Wednesday, September 30, 2015
Ask Linda #1160-Mistaken relief for ball embedded in hazard
Thank you for the continuous untiring effort in giving ruling advice to many avid golfers. I would like to seek your ruling opinion for the following situation.
Player's ball entered and embedded in the narrow strip of the dry land between water hazard margin and the water in the lateral water hazard. Local rules provide relief for embedded ball through the green. Due to ignorance of rule, player lifted and cleaned the ball and proceeded to drop the ball, purportedly proceeding under the embedded ball rule.

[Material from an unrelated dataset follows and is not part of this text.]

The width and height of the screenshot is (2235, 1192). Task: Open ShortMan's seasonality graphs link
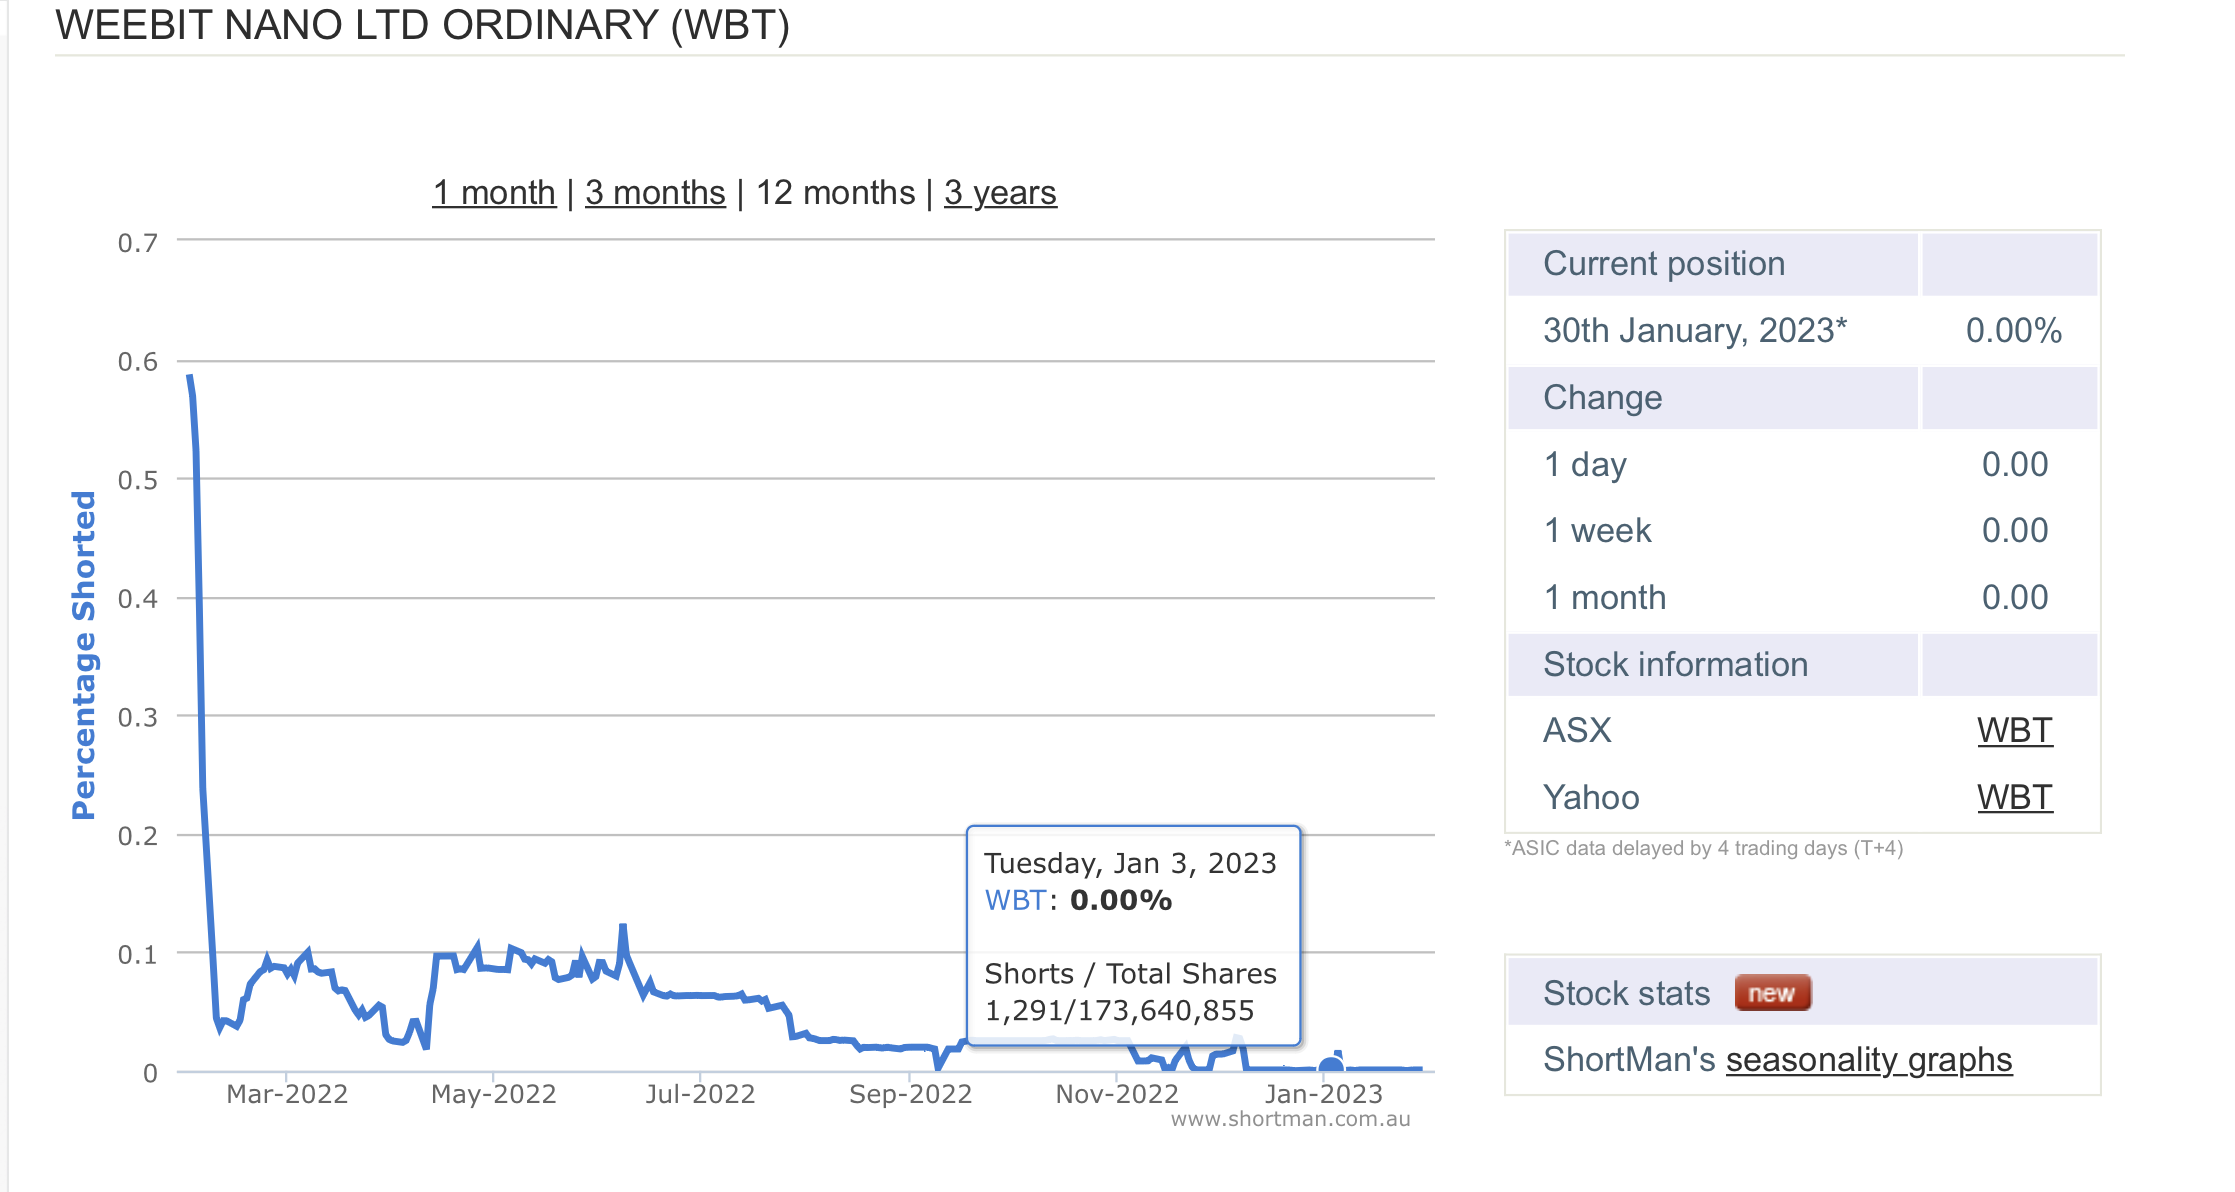pyautogui.click(x=1868, y=1059)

Fellow competitors advise the player that she is that not entitled to embedded ball relief for ball in the water hazard. She picked up the ball and replaced it back to the original position in the ball mark and played the ball accordingly.
What is the ruling?
I have visited Decision 25-1b/26. Under this ruling, the player was not aware that the ball is in the water hazard and proceeded under an inapplicable rule.
1) Does it make any difference if the player knew that the ball was in the water hazard as per mentioned by my case?
2) As mentioned in my case, the player is aware that the ball is in the water hazard and proceeds under an inapplicable rule due to ignorance of rule. Is she penalized for touching the ground in the hazard?
Hope to hear from you soon.
Lou from Malaysia
There is no free relief for a ball embedded in a water hazard. If the Local Rule providing relief for an embedded ball through the green has been adopted, there is still no relief in a hazard – “through the green” excludes all hazards.
It doesn’t matter whether the player knew her ball was in a hazard. The point is that it was in a hazard, and she was not entitled to relief. She has two choices:
1. Replace the ball where it was embedded, one-stroke penalty. (This is not the best choice. Successfully hitting an embedded ball out of a hazard is a very difficult proposition.)
2. Proceed under any of the relief options in Rule 26-1 for a ball in a water hazard, one-stroke penalty. No additional penalty is incurred for anything else she did.
The Decision you found, 25-1b/6, was the applicable Decision for this question. Good job, Sherlock!